Pero a medida que las cosas se van deshilachando entre vosotros, y todos tus intentos de rescatarla fracasan, reconoces algo de lo que no has estado huyendo exactamente, sino que no has tenido tiempo de advertirlo: que la dinámica particular de vuestra relación está activando tu propia versión de pánico y caos. Mientras que probablemente presentas a tus amigos de la facultad de derecho una apariencia afable y cuerda, aunque un poco retraída, lo que se agita por detrás de esa fachada es una mezcla de optimismo infundado y abrasadora inquietud. Tus estados de ánimo fluyen y refluyen a tenor de los de ella: salvo que su alegría, incluso la extemporánea, te parece auténtica y la tuya condicional. Te preguntas continuamente cuánto durará esta pequeña tregua de felicidad. ¿Un mes, una semana, otros veinte minutos? No lo sabes, por supuesto, porque no depende de ti. Y por muy relajante que sea tu presencia para ella, el truco no funciona a la inversa.

Nunca la vez como a una niña, ni siquiera en sus fechorías más egoístas. Pero cuando observas a un padre preocupado que sigue las peripecias de su prole -la alarma ante cada paso zambo, el miedo a que tropiece a cada instante, el temor mayúsculo a que el niño simplemente se aleje y se pierda-, sabes que has conocido ese estado. Por no hablar de los súbitos cambios de humor infantiles, desde la maravillosa exaltación y absoluta confianza a la ira y las lágrimas y el sentimiento de abandono. Eso también lo conoces bien. Solo que este clima anímico, alocado y cambiante está atravesando ahora el cerebro y el cuerpo de una mujer madura.

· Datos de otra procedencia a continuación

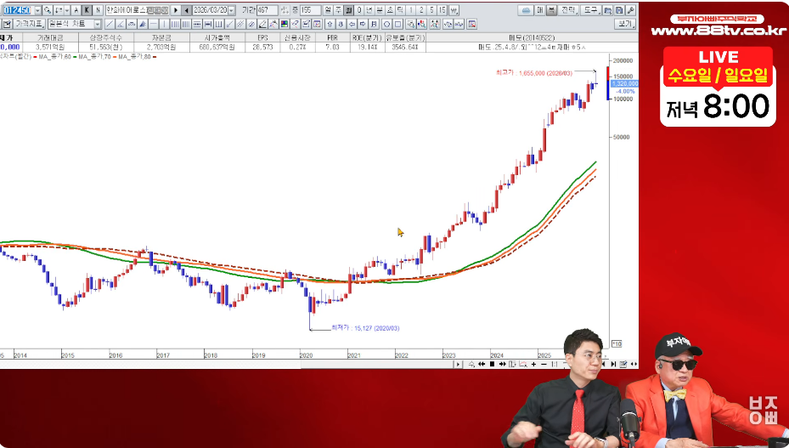This screenshot has width=789, height=448.
Task: Click the up arrow marker tool
Action: pos(329,24)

Es esto lo que acaba quebrándote y te indica que debes marcharte. No lejos, solo a una docena de calles, a un apartamento barato de una sola habitación. Ella te exhorta a que te vayas, por razones buenas y malas: porque intuye que tiene que dejarte un poco libre si quiere conservarte; y porque quiere que te vayas de casa para poder beber siempre que le venga en gana. Pero de hecho hay pocos cambios: vuestra convivencia sigue siendo estrecha. No quiere que te lleves un solo libro de tu estudio, ni ninguna baratija que hayáis comprado juntos, ni ninguna ropa de tu armario: esos actos le producirán un enorme desconsuelo…”

La única historia (The only story) está editada por Anagrama, con traducción del inglés de Jaime Zulaika.